**PROVIDED PASSAGE:**
# Stoned pork....



## SELFBOW (Jun 8, 2014)

Not sure how to begin this story but here goes...

Decided yesterday I wanted to hunt this am so I contacted my friend Marty and he was game. We met at 7 and I had plans to check 4 specific areas today. Our first stop was a bust too much water and no fresh sign(it rained last night) so onto spot #2.  We get on fresh sign and split up. Marty sees a lone sow and I get on a good group 6-8 at 30 yds w lots of cover between us and one loner out in the open at 40. Well the loner pins me down and off they go. I took this one picture in this area...


off to spot #3.

Again we split up and Im on fresh sign immediately. I force myself to hunt slower than normal for me cause its thick and I know I can pass by em if not careful. I see them up ahead and close into 18yds of 2. Im almost ready for a shot when I glimpse 2 more to my left and on the border of my wind 25 yds away. I have no choice but to back off and swing towards those two. The short of it I get winded anyways and they all run off upwind of me. I never hear them in the water so all along Im thinking they slowed back down went to feeding so I just ease on forward....


A couple hundred yards ahead I have a sow get up in front of me at 30yds w a bunch of footballs strolling along w her. I grab a Sawtooth special w a Bear razorhead attached and get to stalking. My plan all along has been to try to shoot a pig 50# or less w a stone point and she was over 100#. As Im stalking her another pig comes into the picture.....It appears she is trying to skirt the big sow and is headed right to me.....


----------



## SELFBOW (Jun 8, 2014)

So here I am w a wooden arrow and a razorhead on my selfbow w a pig at 10yds. I draw and release and I miss! I shot short and now the crazy part of this story happens.

**WHAT THE EXERCISE ASKS:**
According to the hunting thread, what size pig did the writer plan to shoot with a stone point?

**SUPPLIED DATA:**

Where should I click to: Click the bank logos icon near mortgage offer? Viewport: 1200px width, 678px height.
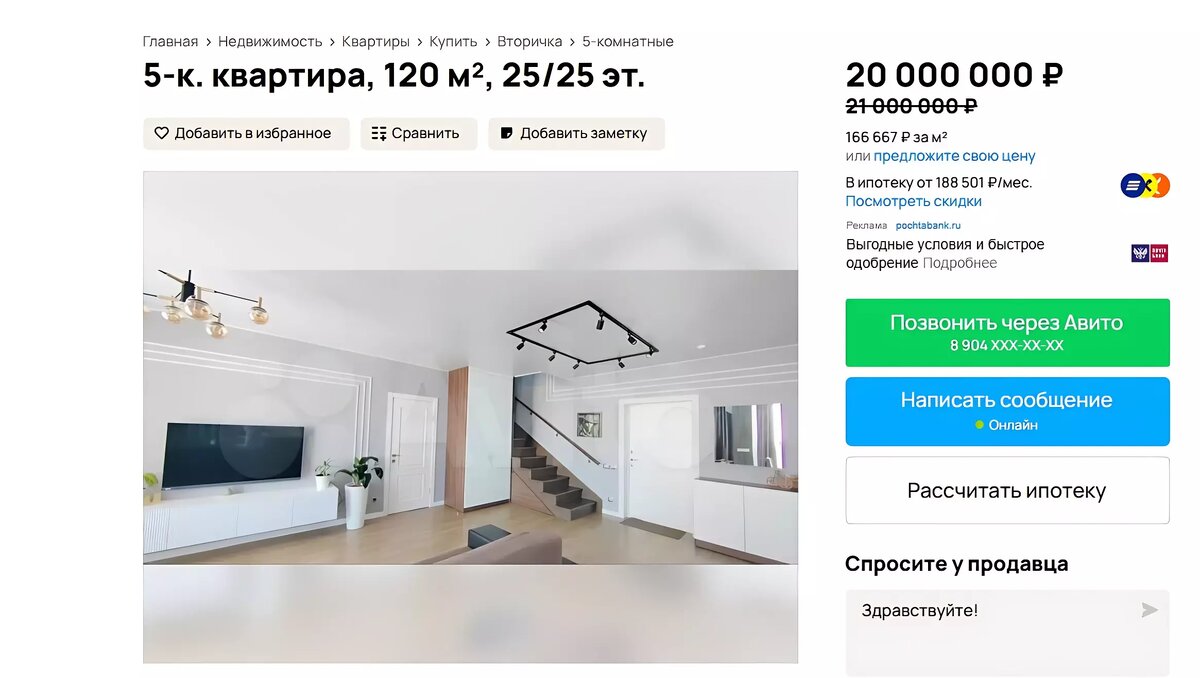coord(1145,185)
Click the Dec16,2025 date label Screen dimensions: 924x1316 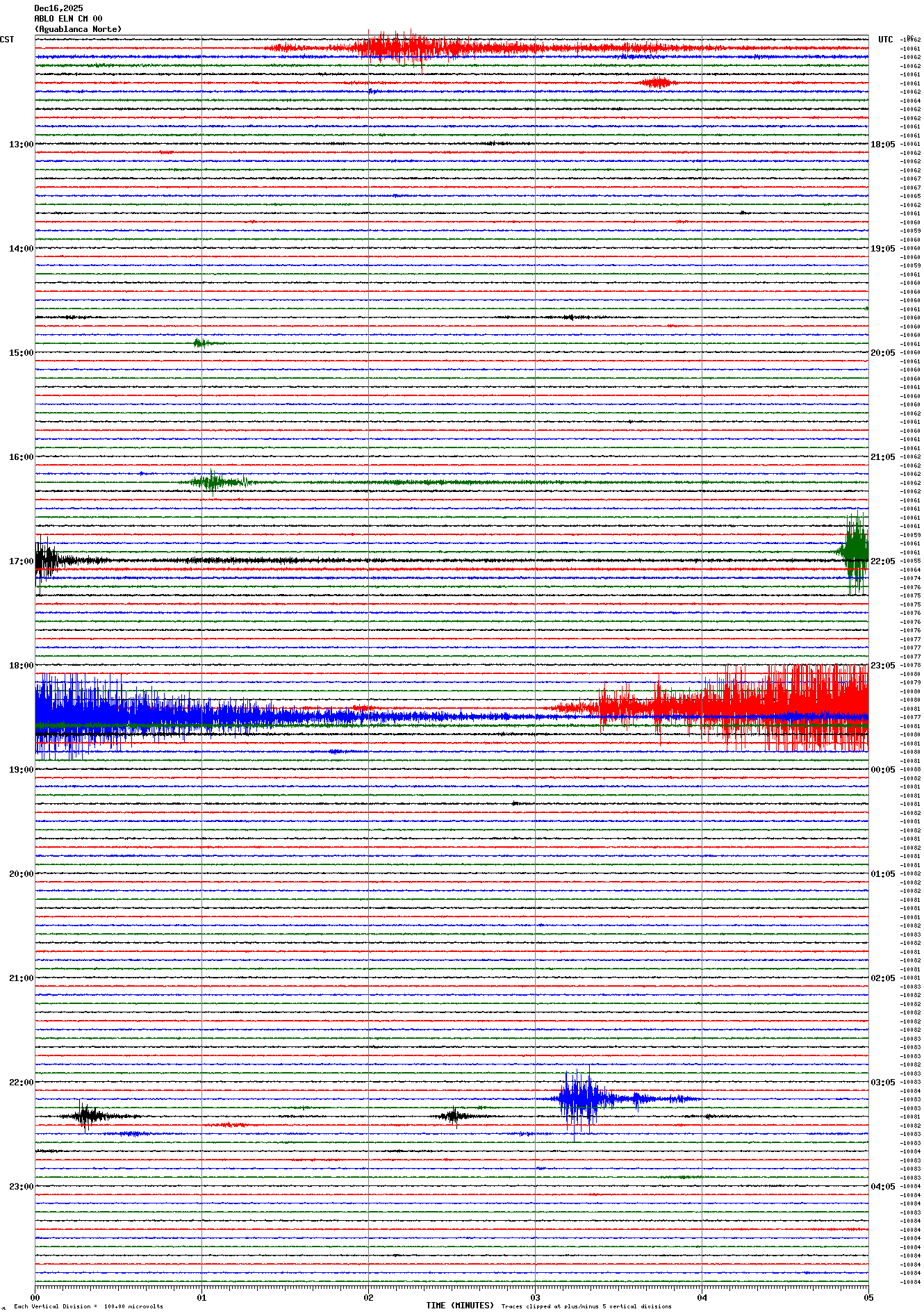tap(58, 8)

**EXERCISE SOLUTION:**
A pig of 50 pounds or less.